Il a deux fils – des adolescents – et sa mère de 94 ans vit dans le centre de Londres, à 45 minutes en voiture.
« Depuis la mort de mon père, il y a de nombreuses années, et depuis que ma soeur est partie vivre en Israël, maman dépend de moi et des enfants pour la compagnie, les relations et les bons moments », explique-t-il.
« Elle est partie en Israël il y a deux semaines à son âge incroyable, suscitant l’admiration de tous ses amis, pour rendre visite à ma sœur et à sa famille – tout cela pour se trouver placée en quarantaine chez eux presque immédiatement après son arrivée », continue-t-il.
« Pour elle, le choc est énorme. Elle est loin de son environnement familier, de sa propre maison pour une période indéterminée et je lui manque terriblement, ainsi que mes enfants. Elle n’arrête pas de dire combien il est injuste d’être déchiré entre ses enfants qui se trouvent chacun dans différents pays. Je vois la tristesse dans ses yeux quand on discute, chaque jour, sur FaceTime et je ressens son désir, si c’était seulement possible, de pouvoir nous toucher à travers l’écran, » déclare-t-il.

« Nous nous sommes tellement habitués à cet enchevêtrement de nos vies que cette séparation forcée est presque insupportable », s’exclame-t-il.
« Et, le matin, je suis là – à me demander si je vais la revoir encore une fois, si je ressentirais encore son étreinte. J’ignore totalement quand nous pourrons nous retrouver à nouveau », regrette-t-il.
« Je suis un travailleur dans le secteur de la santé actuellement sur le front au Royaume-Uni et je dois affronter chaque jour cet ennemi silencieux. Nous n’avons pas d’équipements de sécurité appropriés, mais nous devons néanmoins faire tout ce qui est possible pour soigner les malades et ceux qui souffrent. Leur gratitude nous va droit au coeur et nous rappelle pourquoi nous avons fait le choix d’une telle profession. Mais nous mettons toutefois en péril les êtres qui nous sont chers. C’est un choix horrible et déchirant à faire », dit-il.
« Pour autant qu’on le sache, ce genre de séparation est en train d’arriver dans le monde entier et certains ne reverront jamais ceux qu’ils aimaient – comme si une cloison de verre avait été placée entre eux, une cloison impossible à briser », continue-t-il.

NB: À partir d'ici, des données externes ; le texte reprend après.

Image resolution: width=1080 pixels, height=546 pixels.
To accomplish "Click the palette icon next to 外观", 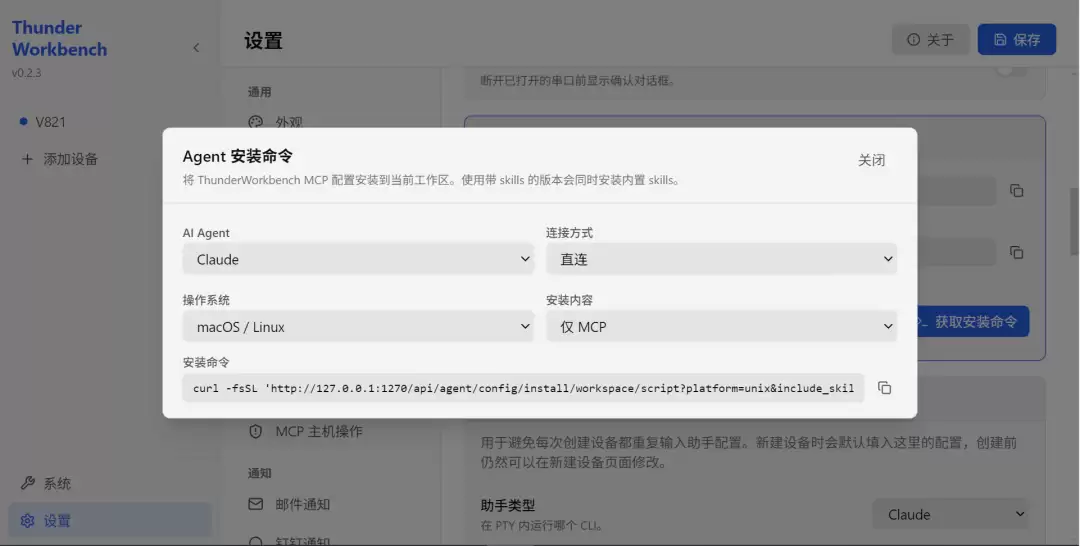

« Les effets sur la santé mentale ne sont même pas pris en considération dans cette période grave, mais ils surviendront », dit-il.
« Nous nous trouvons dorénavant en confinement au Royaume-Uni – c’est plus tard que dans d’autres pays – et je ne peux pas m’approcher de plus de deux mètres de ma nouvelle petite amie qui n’est pas supposée me voir dans la mesure où nous ne partageons pas strictement un logement ensemble », explique-t-il.
« Cette période nous teste tous de manière si différente et nous ne pouvons que prier pour que l’ennemi soit rapidement vaincu et que nous puissions tous nous retrouver. Nous devons avoir la conviction que de bonnes choses vont sortir de tout ça et avec un peu de chance, je pourrai reprendre ma mère dans mes bras avant qu’il ne soit trop tard », ajoute-t-il.